16
— Bon,
les mecs, vous savez que je vous adore et tout ça, mais il est déjà
trois heures. J'y vais, moi.
— Attends, quoi ! Encore une petite. La dernière pour la route. Vu que tu habites à côté, tu peux bien faire ça. Tu risques rien.
— Non, j'en peux plus. Je suis crevée et j'ai mon spectacle d'après-demain à préparer. Donc, demain, il faut que je sois en forme. Allez, salut !
Des voix, un peu éméchées, râlèrent pour la forme. La femme qui avait salué la compagnie commença à s'éloigner, en tirant un diable sur lequel était accroché un gros étui, avec des sandows.
Elle n'avait fait que quelques mètres quand elle s'arrêta pour regarder par-dessus le parapet qui longeait le canal.
— C'est quoi, ce truc ?
Le groupe de gens qui se tenait à la sortie du bar, pendant que le patron fermait, remarquèrent tout de suite qu'elle ne partait plus.
— Yuli, avec nous ! Yuli, avec nous !
— Vos gueules ! beugla-t-elle d'une voix impressionnante.
Le silence se fit instantanément. Quelqu'un eut un hoquet. On le foudroya du regard. La femme se pencha nettement par-dessus le parapet.
— Y a quelqu'un, en bas ? cria-t-elle, avec un curieux accent.
Les autres l'avaient rejointe et se penchaient aussi. L'un d'eux monta carrément sur le parapet.
— Qu'est-ce qu'il y a ?
— C'est pas la forme de quelqu'un, là ?
— Où ça ?
— Là, près du ruisseau.
— C'est pas un ruisseau, ma puce, on n'est pas en forêt.
— On s'en fout ! François, tu dirais pas qu'il y a quelqu'un de couché ?
— Il a plutôt l'air mort, répondit l'interpellé, de loin le plus sobre de toute la bande.
— Il faut aller vérifier, décréta la femme.
Et comme personne ne bronchait, elle courut le long du quai pour gagner un escalier qui descendait dans le lit du canal à cinquante mètres de là. Il y avait une barrière de sécurité mais elle avait été défoncée depuis longtemps.
— Yuli ! Mais t'es cinglée ! s'écrièrent les autres. Reviens !
Elle ne les écouta pas et s'approcha de la silhouette étendue, étalée plutôt, par terre. Evitant le filet d'eau nauséabonde, elle se pencha vers l'homme et lui toucha l'épaule.
Semántico poussa un gémissement involontaire mais d'une sincérité absolue.

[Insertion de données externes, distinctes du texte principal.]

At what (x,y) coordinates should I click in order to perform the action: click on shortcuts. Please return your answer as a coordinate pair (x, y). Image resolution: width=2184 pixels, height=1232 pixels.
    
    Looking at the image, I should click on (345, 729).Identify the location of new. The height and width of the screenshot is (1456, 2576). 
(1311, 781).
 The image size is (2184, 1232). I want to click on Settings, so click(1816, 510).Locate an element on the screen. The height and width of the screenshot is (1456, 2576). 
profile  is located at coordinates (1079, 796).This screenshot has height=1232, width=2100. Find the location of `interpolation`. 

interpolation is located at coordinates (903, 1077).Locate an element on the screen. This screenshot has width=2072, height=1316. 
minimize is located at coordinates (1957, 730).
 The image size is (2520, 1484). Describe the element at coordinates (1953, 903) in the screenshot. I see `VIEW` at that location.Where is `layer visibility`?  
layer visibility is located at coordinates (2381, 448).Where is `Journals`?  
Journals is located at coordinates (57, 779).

— Qu'est-ce qui vous est arrivé ? dit une voix féminine dotée d'un accent un peu coupant.
Il songea à répondre mais ne put émettre qu'un borborygme. Il sentit la personne qui l'avait trouvé se déplacer et venir se mettre de l'autre côté de sa tête. Puis il entendit le craquement d'une allumette.
Elle appela aussitôt ses compagnons. Deux ou trois descendirent à leur tour, en se tenant à la rampe de l'escalier.
— Alors, c'est quoi ? demanda l'un d'eux.
— Je crois que c'est un type qui est tombé du quai. Il est pas bien.
— Faut appeler les flics, et puis...
Semántico meugla.
— Ça va aller, dit Yuli en se penchant vers lui. Ne vous inquiétez pas. On ne va pas appeler les flics.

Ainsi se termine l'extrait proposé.